Ramps had applied to be listed on the Local Content Register, and was refused.
A source at the Secretariat indicated that Ramps did indeed make misleading submissions in its bid to be added to the Register, which is punishable by a fine of GY$10 million under section 23(3)(a).
This is one of several provisions of Guyana’s Local Content Act that the Secretariat’s Director, Martin Pertab, said Ramps should be reminded of.
Pertab pointed to Section 6(7) of the Act which outlines fines for individuals or body corporates that fail to notify the Secretariat if there has been a change in the status or citizenship of a national or a change in the composition of a company.
He also noted section 23(2) which condemns any Guyanese national or company that aids and abets those trying to contravene the provisions of the Act. This offence would also attract a fine.

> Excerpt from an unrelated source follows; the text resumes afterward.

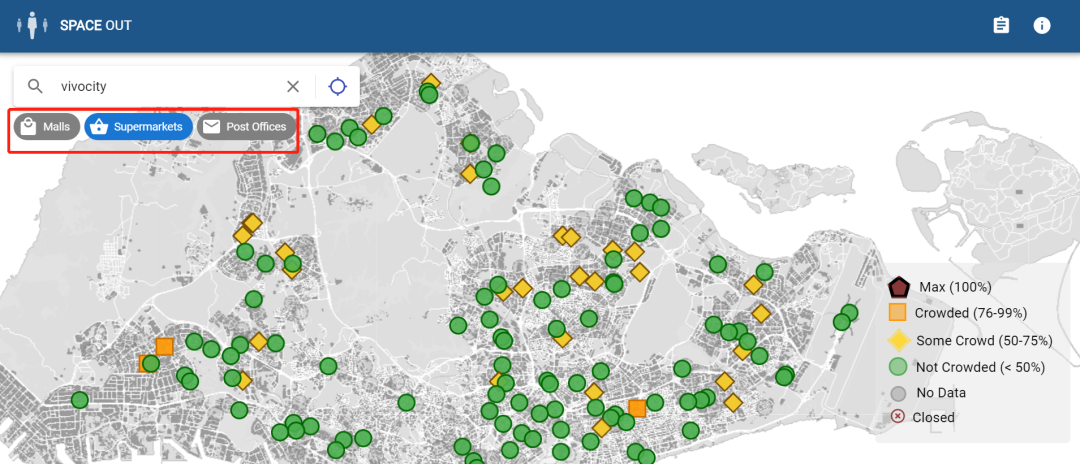Clear the vivocity search text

What was expected of the company to prove it met all the requirements to be on the Local Content Register, Pertab said, was not provided.
He provided a list of all the submissions which were needed. He identified, in bold, the submissions made by Ramps that were problematic. These included Ramps’ articles of incorporation, their most recent annual returns showing the share register and allocation of shares, and their employee details.

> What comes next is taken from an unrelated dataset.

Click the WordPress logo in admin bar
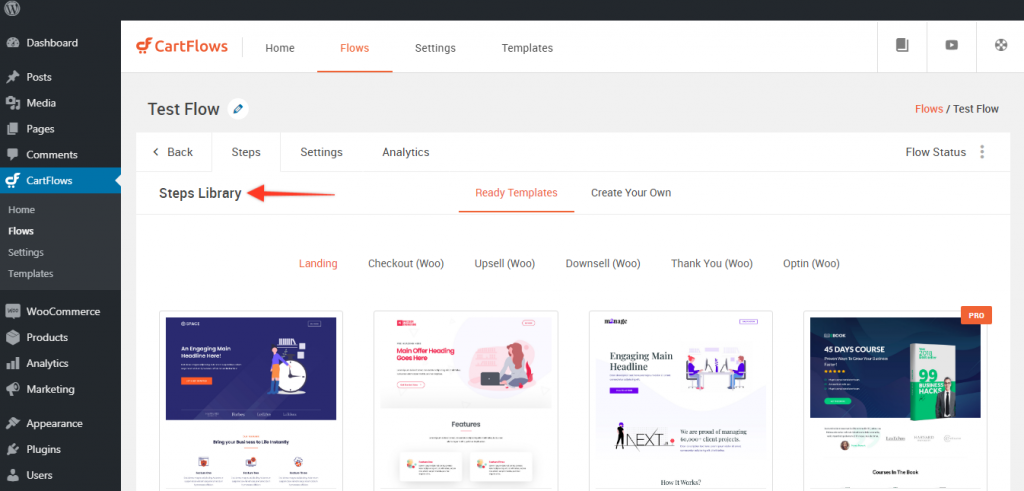The image size is (1024, 491). 12,9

Ramps was given an explanation of the Act’s requirements, and told that the information submitted were insufficient for a proper compliance evaluation to be done by the Secretariat.
Ramps was informed that, judging from the filings it made, it did not satisfy the criterion that requires at least 51% Guyanese ownership. Ramps’ chief executive, Shaun Rampersad had said a Guyanese national named Deepak Lall bought 51% of the company, but the Secretariat did not find the submissions proving this to be procedurally sufficient.
As for another requirement that the company must have Guyanese nationals holding at least 75% of executive and senior management positions, the Secretariat found Ramps to have fallen short. Its submissions were found to show only three out of five persons in the executive management of Ramps Logistics are Guyanese nationals – just 60%.
These were the main deficiencies outlined in a correspondence sent from the Local Content Secretariat to Ramps Logistics.
While Ramps was notified that it could be fined, no steps have yet been taken in this regard.